Task data =
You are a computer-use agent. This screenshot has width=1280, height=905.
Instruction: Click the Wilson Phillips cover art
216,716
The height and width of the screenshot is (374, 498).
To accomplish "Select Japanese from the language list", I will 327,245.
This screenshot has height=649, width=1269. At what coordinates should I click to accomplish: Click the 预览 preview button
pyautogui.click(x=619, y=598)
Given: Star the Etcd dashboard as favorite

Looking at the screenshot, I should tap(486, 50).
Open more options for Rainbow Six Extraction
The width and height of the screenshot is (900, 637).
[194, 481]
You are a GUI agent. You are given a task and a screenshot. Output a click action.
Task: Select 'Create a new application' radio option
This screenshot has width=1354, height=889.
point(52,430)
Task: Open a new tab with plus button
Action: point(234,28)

What you have to do =
Write out the whole listing above once more, exactly.

Finished exercise =
You are a computer-use agent. This screenshot has width=1280, height=905.
Instruction: Click the Wilson Phillips cover art
216,716
The height and width of the screenshot is (374, 498).
To accomplish "Select Japanese from the language list", I will 327,245.
This screenshot has height=649, width=1269. At what coordinates should I click to accomplish: Click the 预览 preview button
pyautogui.click(x=619, y=598)
Given: Star the Etcd dashboard as favorite

Looking at the screenshot, I should tap(486, 50).
Open more options for Rainbow Six Extraction
The width and height of the screenshot is (900, 637).
[194, 481]
You are a GUI agent. You are given a task and a screenshot. Output a click action.
Task: Select 'Create a new application' radio option
This screenshot has width=1354, height=889.
point(52,430)
Task: Open a new tab with plus button
Action: point(234,28)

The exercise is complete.